Re: [PATCH] Agent base class from Alex Rousskov on 2014-03-05 (squid-dev)

From: Alex Rousskov <rousskov_at_measurement-factory.com>
Date: Wed, 05 Mar 2014 12:32:19 -0700

Executive summary:

* No progress on agreeing whether completing the hierarchy sketch or
committing its base class should be the next major step.

* No progress on disagreements regarding specific hierarchy aspects.

* BUT, I may have perfected my understanding of why we are unable to
make progress. Earlier, I speculated that Amos' Agent hierarchy excludes
side-specific things such as adaptation and cache integration while mine
does not. Now, I speculate that the difference may be even more
fundamental: Amos and I may be talking about different hierarchies that
merge at the top. I will sketch the diagram here as a teaser for the
detailed explanation and the end of the discussion that follows:

SideAgent->ClientAgent->HttpClient<-HttpAgent<-ProtoAgent
SideAgent->ServerAgent->HttpServer<-HttpAgent<-ProtoAgent

On 03/04/2014 06:23 PM, Amos Jeffries wrote:
> On 2014-03-05 11:51, Alex Rousskov wrote:
>> Abstract base (things common across Squid):
>> Agent: Common base for Client and Server agents. Uses Transport.
>>
>> Abstract side (things common on one Squid side):
>> Client: Common base for HttpClient, FtpClient, etc.
>> Server: Common base for HttpServer, FtpServer, etc.
>>
>> Leaf classes (they may have other parents but have no children):
>> HttpClient: Sends HTTP requests. Receives HTTP responses.
>> HttpServer: Receives HTTP requests. Sends HTTP responses.
>> FtpClient: Sends FTP commands. Receives FTP replies.
>> FtpServer: Receives FTP commands. Sends FTP replies.

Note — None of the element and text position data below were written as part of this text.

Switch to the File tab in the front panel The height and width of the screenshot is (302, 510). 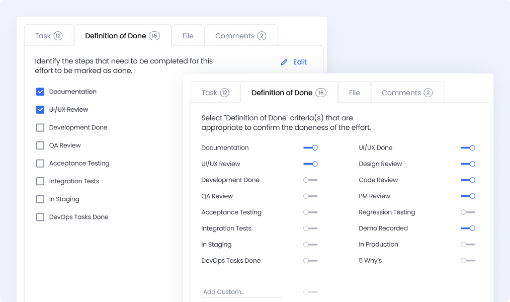pyautogui.click(x=354, y=93)
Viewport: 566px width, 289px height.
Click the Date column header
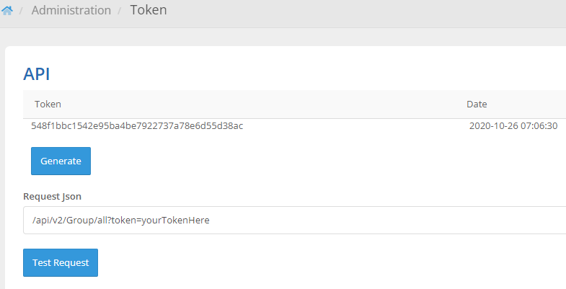(477, 105)
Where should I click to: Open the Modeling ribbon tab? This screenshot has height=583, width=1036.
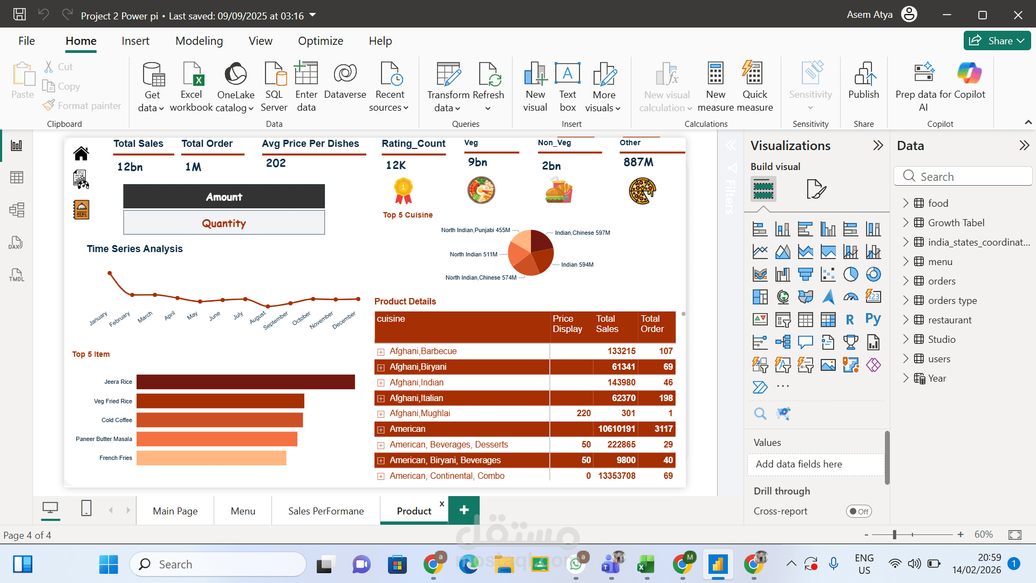coord(199,41)
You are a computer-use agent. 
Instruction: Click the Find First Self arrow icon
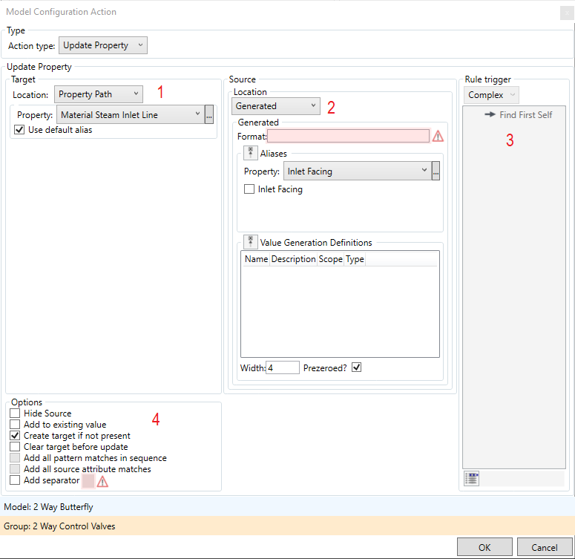tap(490, 115)
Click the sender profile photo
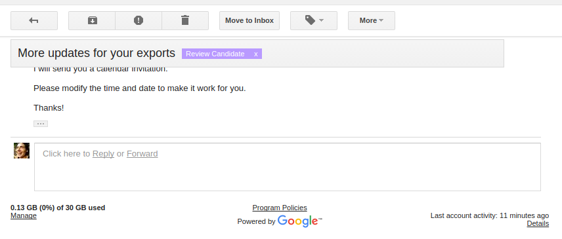This screenshot has width=562, height=239. tap(22, 151)
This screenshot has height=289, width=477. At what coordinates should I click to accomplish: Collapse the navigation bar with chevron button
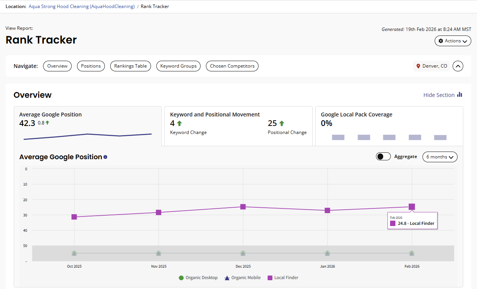[458, 66]
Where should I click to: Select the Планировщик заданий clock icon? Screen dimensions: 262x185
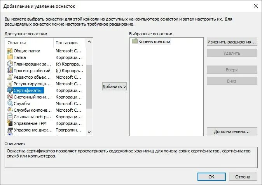click(x=10, y=64)
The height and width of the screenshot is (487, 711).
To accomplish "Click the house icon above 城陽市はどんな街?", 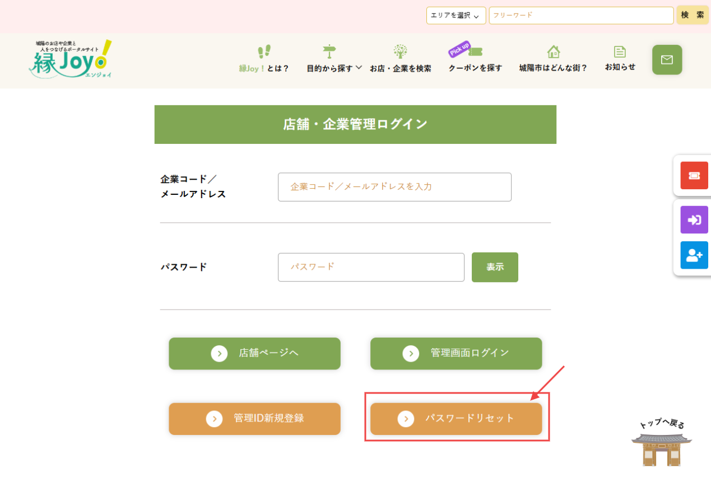I will click(552, 51).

> I think we need to clarify an agreement as to whether all the direction
> discussion is limited by this classes proposed implementation.

Any implementation can be rewritten so, in that sense, it does not limit
any discussion. It is all subjective and relative, so I cannot formally
prove it, but, in this particular case, I believe that

* the "cost" of not committing the proposed code immediately is low,
* while the "cost" of rewriting follow-up code may be very high,

making an immediate commit without an agreement a worse idea than
reaching an agreement first.

I believe that if we accept your relatively small code changes now,
without an agreement on whether they are correct and where we are going,
then we would see far larger changes being submitted for review, and
those larger changes are going to be far more difficult to rewrite. I
think we should reach a design agreement first, before committing the
base class of that future design and giving you a green light on
expanding those changes in various directions (that we have no agreement
on).

IMO, we need to decide on the overall design of those changes before you
continue working on them. Deciding on the Agent hierarchy is the best
next step in that direction. Committing your current code is not.

> 1) The structure and positioning of Transfer protocol, Client, Server
> and other logics within its child hierarchy is not affected by this API.
> Any of the children can implement the virtuals and use the members. Any
> class in a uses relationship can use the flow control methods.
> - Thus both models we are advocating for future directions, and several
> otehr possibilities seems to need this implemented.

The code similar to the one you have posted, in some shape of form, is
and will continue to be in Squid, yes, but the location of that code and
its interaction with the rest of Squid code may differ, depending on how
the hierarchy is structured. One specific example is below.

> 2) Kids of this class could still have either used-by or inherits-from
> relationship to the whole Client/Server hierarchy.
> - Thus there is no limitation placed by this patch on which direction
> the overall architecture goes in future.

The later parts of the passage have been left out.